JB Baker:  I think it just expands from where we are today. We are, you know, our initial products have been on the SSD front and then driving for that improved performance, improved efficiency, improved capacity density, improved sustainability,  from the component and contributing to the system. We have recently announced expansion into the memory space.  a technology that’s Compute Express link, or CXL, is a new method for expanding how much memory can be attached to that becomes important because what’s happened is that the processors, particularly GPUs for AI, get starved for a big enough data set that’s fast access for them. And so what you end up doing is installing more servers and more GPUs, not necessarily to get the processor’s Processors capability, but just to get the access to more daring, because you can only attach so much Dram per processor with its direct link. And with CXL we take that and we attach memory via a different method via the PCI bus. And it’s slower than traditional Dram in terms of your access.

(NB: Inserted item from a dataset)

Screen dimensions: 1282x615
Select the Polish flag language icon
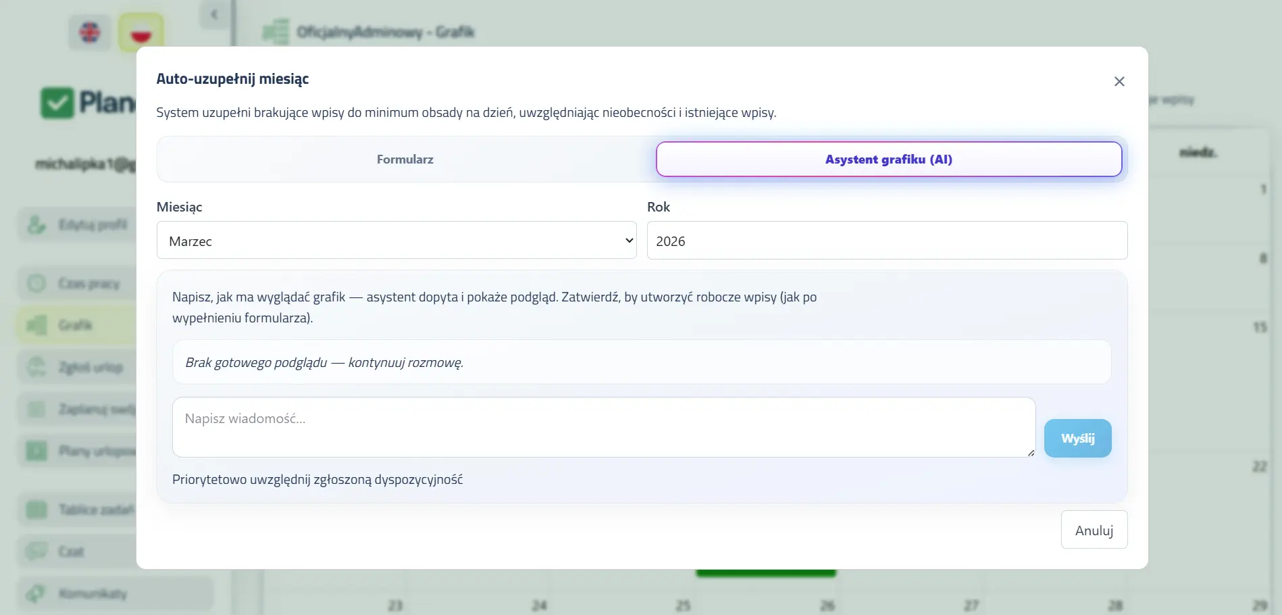140,32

You’ve got an extra latency to go a little further from the processor, but it allows for reuse of older Dram technology, and it allows for you to to attach more memory and avoid having to put unnecessary components into the system to achieve the goal that you were going after originally. Did that make sense?

 Kevin Rosenquist: I think so, yeah. I keep trying to keep up with the tech. I’m trying to keep up with the tech. Yeah, yeah. Where do you see you know, where do you see the data demands? I mean the data demands is just going to get out of control. I mean is it going to. Are we. Can we keep up? Yeah.

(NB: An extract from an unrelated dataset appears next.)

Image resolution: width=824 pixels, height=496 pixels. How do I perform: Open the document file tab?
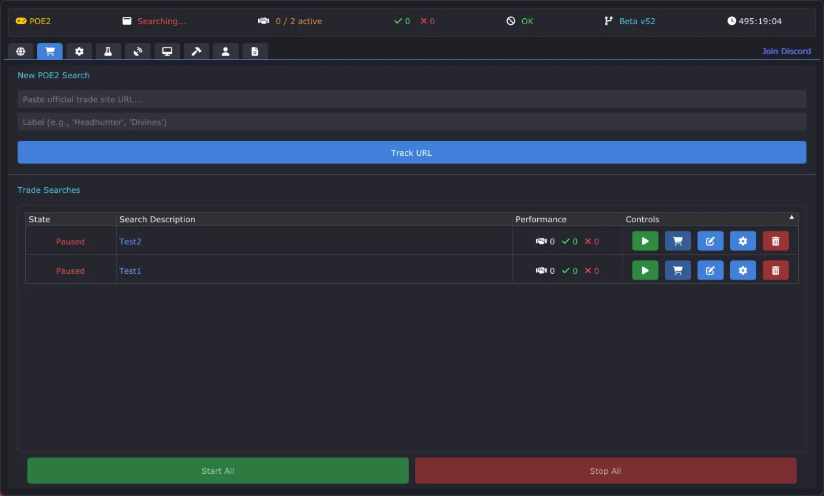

JB Baker: I mean, it’s, every day you can find a new report on how much, how many more exabytes of data or zettabytes of data are going to be generated each year. And that does mean I’ve been in this industry, particularly the SSDs, for 15 years now.  and, you know, even 12, 15 years ago, we were talking about the data deluge,  and how it was just exponentially growing. That has not slowed down and as we expand into more and more of the IoT and now with AI, that data deluge is not going to slow. One thing on  AI that the Microsoft team mentioned recently at in their one of their presentations at the Open Compute Summit was that the raw data for AI isn’t different from raw data for other analytics applications or whatever. The difference is that AI applications not only consume the data, they generate new data.

JB Baker: And so they are exacerbating the problem or the, the data generation, trend. So it’s a, you know, every time it might slow down, we down. We find a new way to accelerate the generation of data.

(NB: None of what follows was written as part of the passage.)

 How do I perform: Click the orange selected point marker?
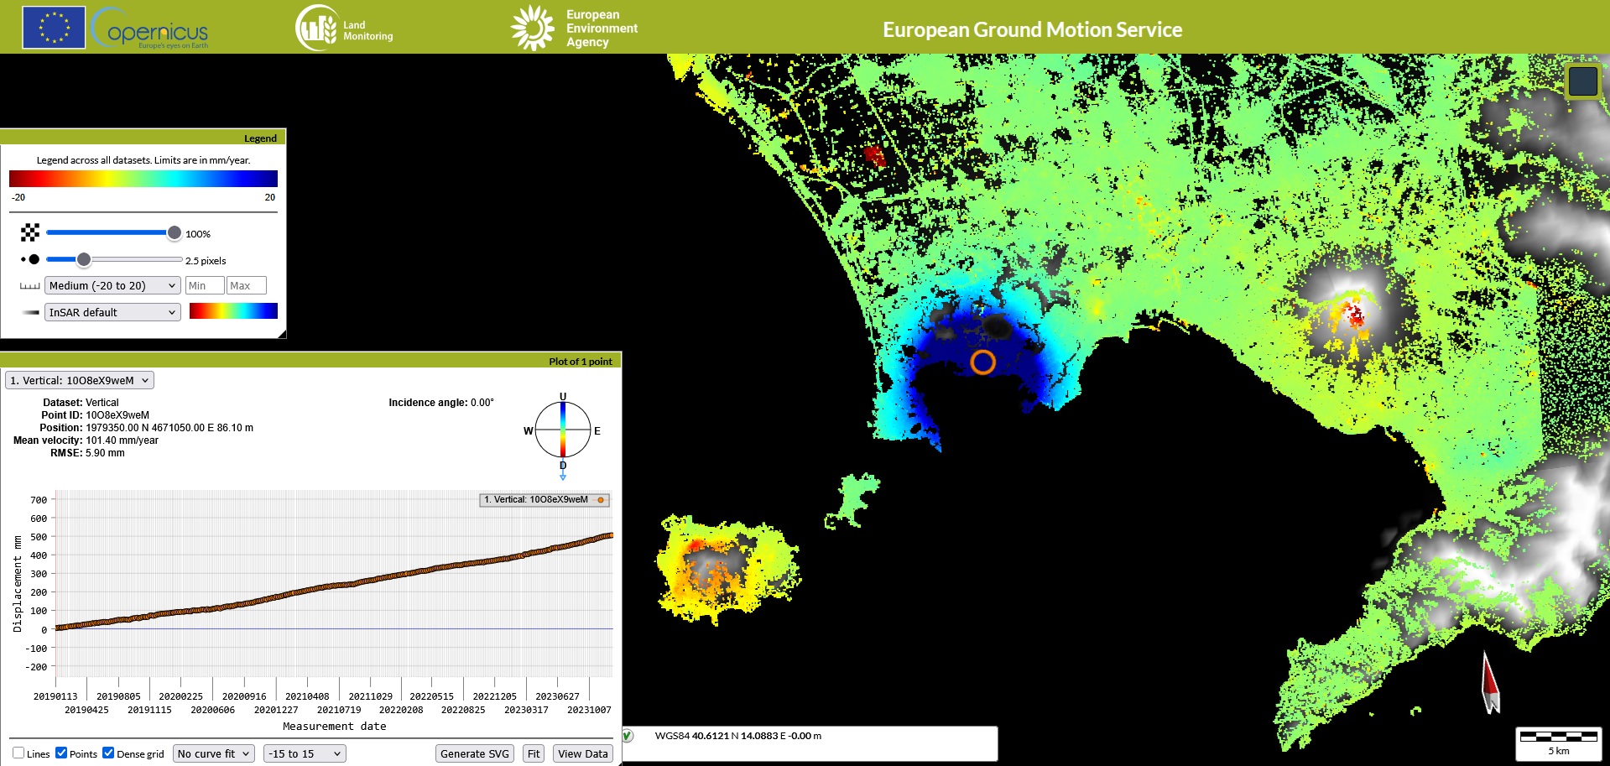(x=982, y=362)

 Kevin Rosenquist: That’s very true. Do you think, is quantum computing going to be, is it going to be widely used? Is it going to be is it will it help the problem? Will it hurt the problem?

JB Baker: I’ve been looking at that a little bit. I don’t know a ton about the quantum computing. The thing that has me thinking on that is how do we make encryption safe against quantum computing so that there’s called quantum safe encryption? and how are we going to deliver that across in an efficient way? Because my understanding is that that currently takes a lot of CPU power and processing capability. So that is going to be a huge challenge as quantum computing becomes more of a reality.

 Kevin Rosenquist:  Interesting to see where it all goes, that’s for sure. Well, JB Baker, the company is Scale Flux. Thanks so much for being here. I really appreciate your time. Thanks.

JB Baker: I appreciate the opportunity to talk to you and your audience.